BEGIN Data for the task
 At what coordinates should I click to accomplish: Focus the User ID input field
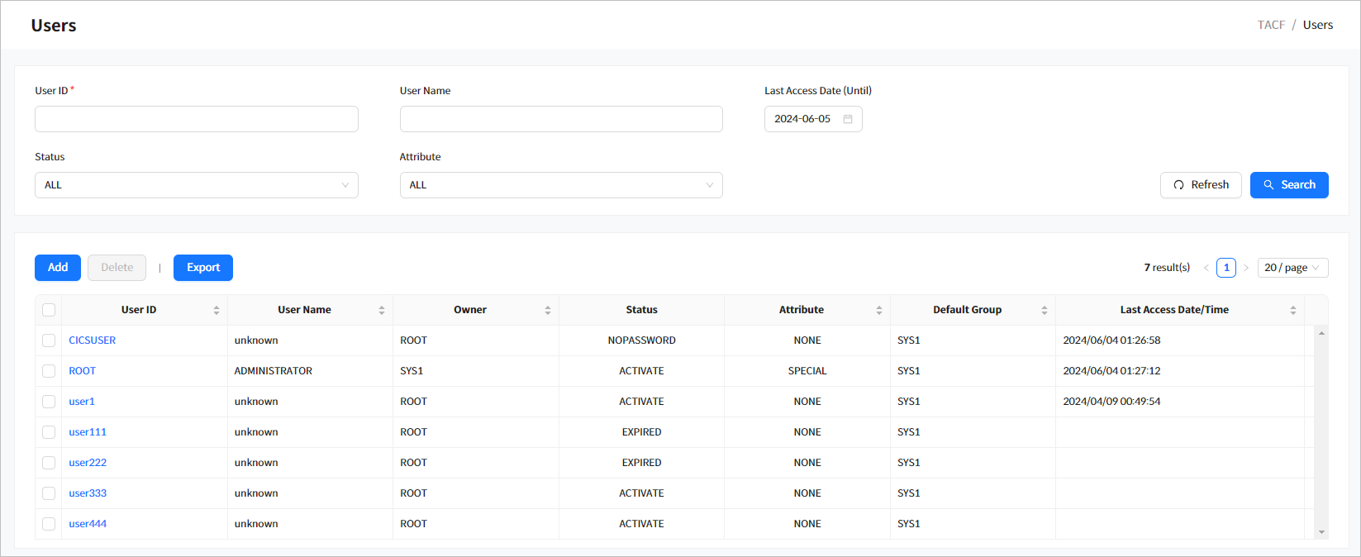pyautogui.click(x=196, y=119)
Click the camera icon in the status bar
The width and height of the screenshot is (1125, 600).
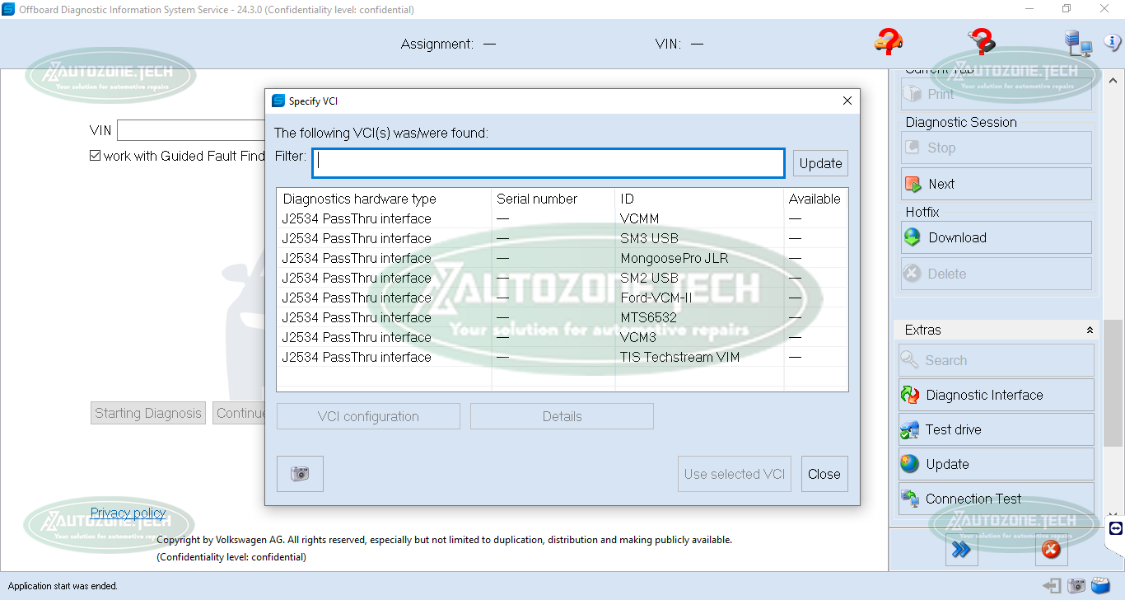coord(1076,586)
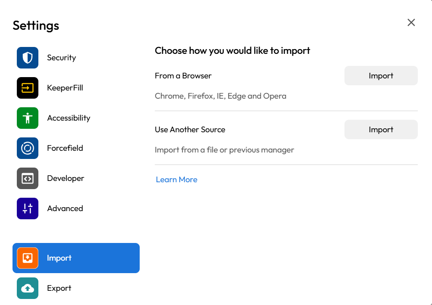The height and width of the screenshot is (305, 432).
Task: Open the Advanced settings section
Action: (x=65, y=208)
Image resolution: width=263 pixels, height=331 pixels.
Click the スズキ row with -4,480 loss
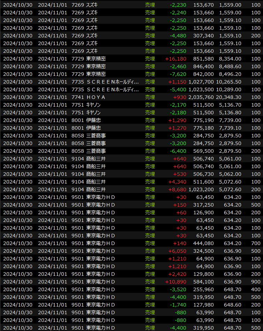(x=131, y=36)
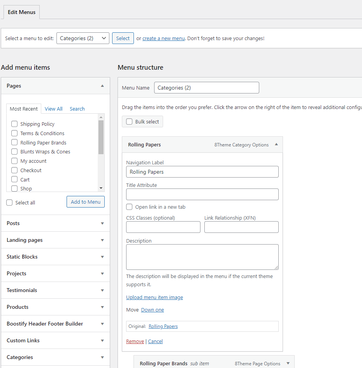This screenshot has height=368, width=362.
Task: Click the create a new menu link
Action: coord(163,38)
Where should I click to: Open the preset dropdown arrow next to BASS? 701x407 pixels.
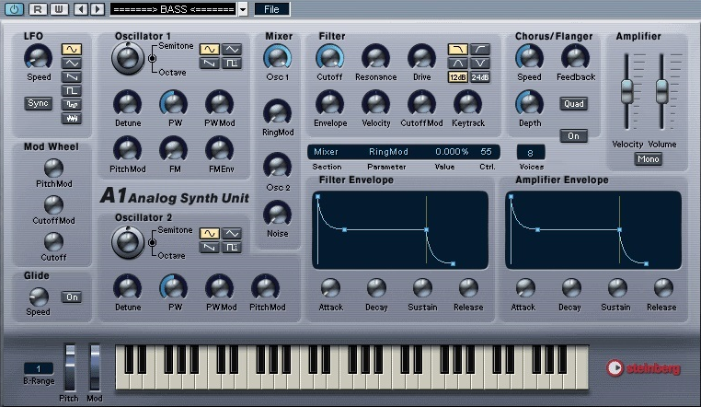click(x=243, y=9)
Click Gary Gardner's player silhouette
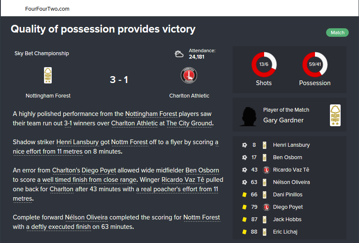Screen dimensions: 359x243 (249, 116)
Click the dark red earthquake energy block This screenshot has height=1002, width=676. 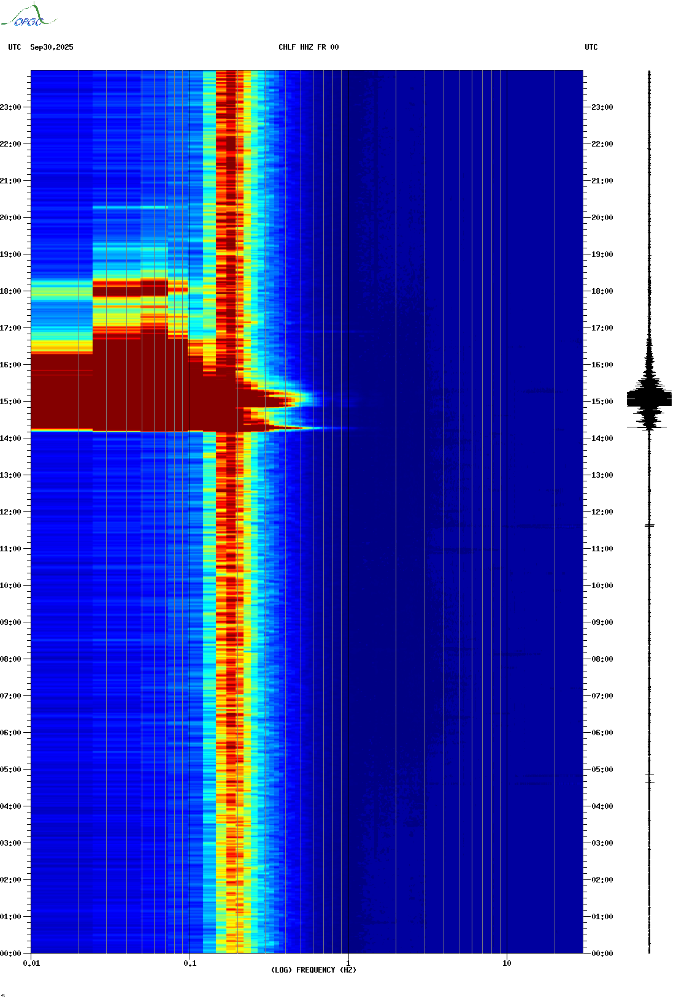(x=123, y=392)
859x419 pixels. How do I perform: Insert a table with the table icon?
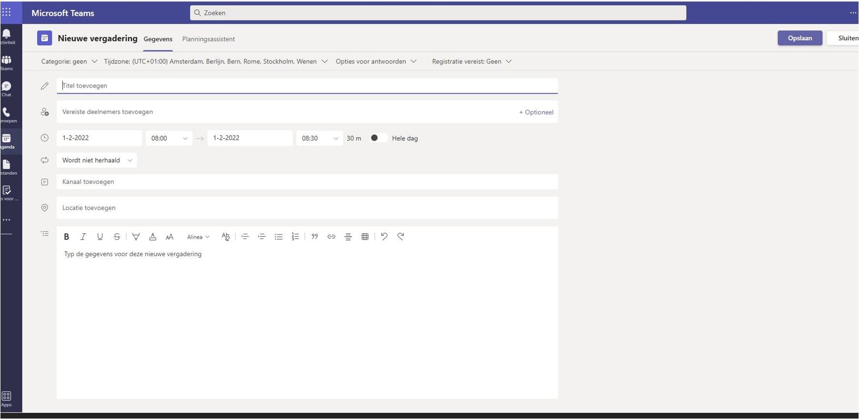click(365, 237)
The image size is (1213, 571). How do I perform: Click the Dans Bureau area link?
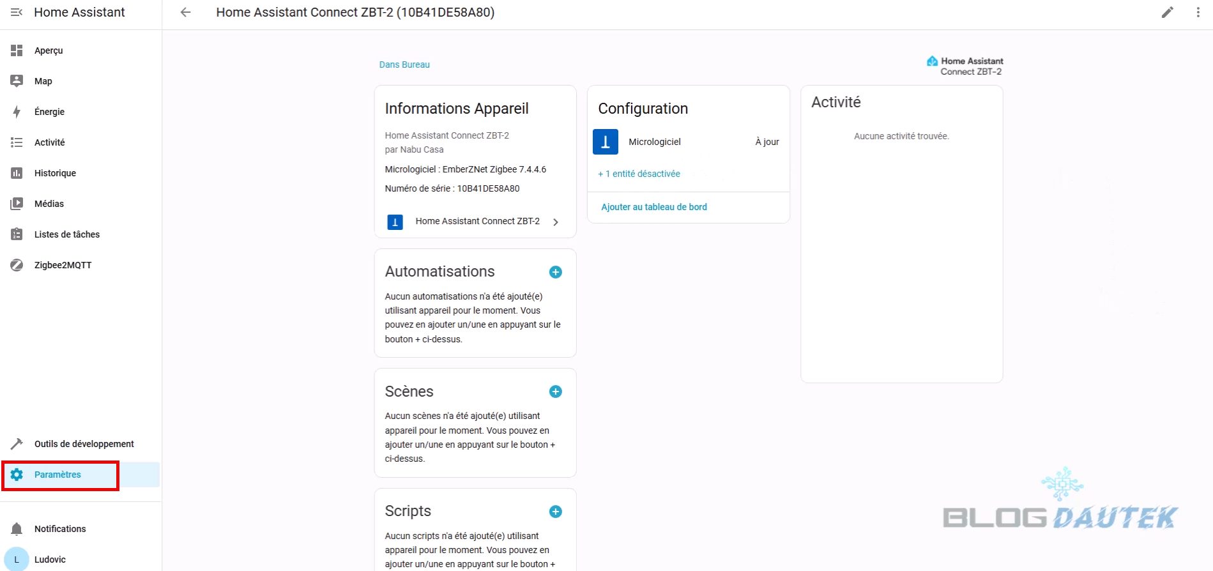click(x=404, y=65)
END Data for the task
**Aim of the task:** An exact restatement of the lines from the one holding "The image size" through the end of the entries, both ends included, is the whole answer. Pictures stay out.

**Response to the exercise:**
The image size is (1213, 571). How do I perform: Click the Dans Bureau area link?
click(x=404, y=65)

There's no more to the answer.